I have a function which processes a DataFrame, largely to process data into buckets create a binary matrix of features in a particular column using pd.get_dummies(df[col]).

To avoid processing all of my data using this function at once (which goes out of memory and causes iPython to crash), I have broken the large DataFrame into chunks using:

chunks = (len(df) / 10000) + 1
df_list = np.array_split(df, chunks)

pd.get_dummies(df) will automatically create new columns based on the contents of df[col] and these are likely to differ for each df in df_list.

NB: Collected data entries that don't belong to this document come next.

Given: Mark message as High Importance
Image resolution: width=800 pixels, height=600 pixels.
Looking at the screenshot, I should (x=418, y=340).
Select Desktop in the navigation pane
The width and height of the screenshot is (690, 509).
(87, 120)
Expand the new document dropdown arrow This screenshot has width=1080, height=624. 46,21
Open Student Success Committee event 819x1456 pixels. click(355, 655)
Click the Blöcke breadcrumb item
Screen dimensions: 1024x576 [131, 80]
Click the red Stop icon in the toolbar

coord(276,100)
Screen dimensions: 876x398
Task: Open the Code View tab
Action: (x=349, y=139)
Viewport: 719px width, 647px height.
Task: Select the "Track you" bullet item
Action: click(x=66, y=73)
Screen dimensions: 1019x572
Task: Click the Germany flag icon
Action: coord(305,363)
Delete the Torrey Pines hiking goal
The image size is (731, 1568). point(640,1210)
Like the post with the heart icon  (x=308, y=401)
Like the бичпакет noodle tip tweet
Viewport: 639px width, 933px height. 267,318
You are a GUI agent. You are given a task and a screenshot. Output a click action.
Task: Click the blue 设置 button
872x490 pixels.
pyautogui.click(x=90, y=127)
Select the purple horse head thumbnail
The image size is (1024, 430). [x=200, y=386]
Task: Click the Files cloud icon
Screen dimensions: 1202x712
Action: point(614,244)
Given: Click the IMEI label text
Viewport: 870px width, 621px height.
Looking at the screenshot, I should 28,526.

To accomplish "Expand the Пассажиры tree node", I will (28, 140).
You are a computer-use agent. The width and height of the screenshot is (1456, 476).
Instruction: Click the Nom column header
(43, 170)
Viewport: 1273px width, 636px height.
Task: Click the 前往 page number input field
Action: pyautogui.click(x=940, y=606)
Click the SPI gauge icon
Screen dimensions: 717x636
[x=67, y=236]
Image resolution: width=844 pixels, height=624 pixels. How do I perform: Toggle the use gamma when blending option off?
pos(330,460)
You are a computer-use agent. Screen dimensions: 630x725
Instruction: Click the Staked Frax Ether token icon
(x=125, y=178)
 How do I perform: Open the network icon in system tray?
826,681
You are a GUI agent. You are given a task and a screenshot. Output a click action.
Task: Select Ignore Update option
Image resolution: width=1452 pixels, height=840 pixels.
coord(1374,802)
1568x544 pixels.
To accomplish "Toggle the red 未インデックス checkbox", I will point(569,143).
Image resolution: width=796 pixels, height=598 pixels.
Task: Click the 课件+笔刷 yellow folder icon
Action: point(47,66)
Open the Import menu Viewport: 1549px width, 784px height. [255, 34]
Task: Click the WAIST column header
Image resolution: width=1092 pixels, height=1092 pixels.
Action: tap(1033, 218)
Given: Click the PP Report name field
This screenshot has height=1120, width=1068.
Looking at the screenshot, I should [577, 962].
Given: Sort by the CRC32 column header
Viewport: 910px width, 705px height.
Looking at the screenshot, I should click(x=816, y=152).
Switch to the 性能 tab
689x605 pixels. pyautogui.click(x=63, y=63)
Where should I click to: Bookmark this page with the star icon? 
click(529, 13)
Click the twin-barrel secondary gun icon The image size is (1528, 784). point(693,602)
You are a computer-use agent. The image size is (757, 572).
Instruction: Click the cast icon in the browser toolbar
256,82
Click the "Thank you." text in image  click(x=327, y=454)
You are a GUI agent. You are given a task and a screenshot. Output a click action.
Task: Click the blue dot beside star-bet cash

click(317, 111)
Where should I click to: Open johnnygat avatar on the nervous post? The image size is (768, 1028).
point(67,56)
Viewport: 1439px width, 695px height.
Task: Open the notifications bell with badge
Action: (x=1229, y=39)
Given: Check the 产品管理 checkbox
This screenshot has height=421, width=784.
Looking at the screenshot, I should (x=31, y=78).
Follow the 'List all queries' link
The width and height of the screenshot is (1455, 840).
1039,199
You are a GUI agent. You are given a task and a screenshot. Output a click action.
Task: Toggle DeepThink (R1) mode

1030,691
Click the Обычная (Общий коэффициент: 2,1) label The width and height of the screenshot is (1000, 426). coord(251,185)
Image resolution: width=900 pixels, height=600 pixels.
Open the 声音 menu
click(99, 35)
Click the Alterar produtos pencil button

After processing, I am concatenating the DataFrames back together using:

for i, df_chunk in enumerate(df_list):
    print "chunk", i
    [x, y] = preprocess_data(df_chunk)
    super_x = pd.concat([super_x, x], axis=0)
    super_y = pd.concat([super_y, y], axis=0)
    print datetime.datetime.utcnow()

The processing time of the first chunk is perfectly acceptable, however, it grows per chunk! This is not to do with the preprocess_data(df_chunk) as there is no reason for it to increase. Is this increase in time occurring as a result of the call to pd.concat()?

Please see log below:

chunks 6
chunk 0
2016-04-08 00:22:17.728849
chunk 1
2016-04-08 00:22:42.387693 
chunk 2
2016-04-08 00:23:43.124381
chunk 3
2016-04-08 00:25:30.249369
chunk 4
2016-04-08 00:28:11.922305
chunk 5
2016-04-08 00:32:00.357365

Is there a workaround to speed this up? I have 2900 chunks to process so any help is appreciated!

Open to any other suggestions in Python!

Disinfectant answered 8/4, 2016 at 0:34 Comment(0)
M
141

Never call DataFrame.append or pd.concat inside a for-loop. It leads to quadratic copying.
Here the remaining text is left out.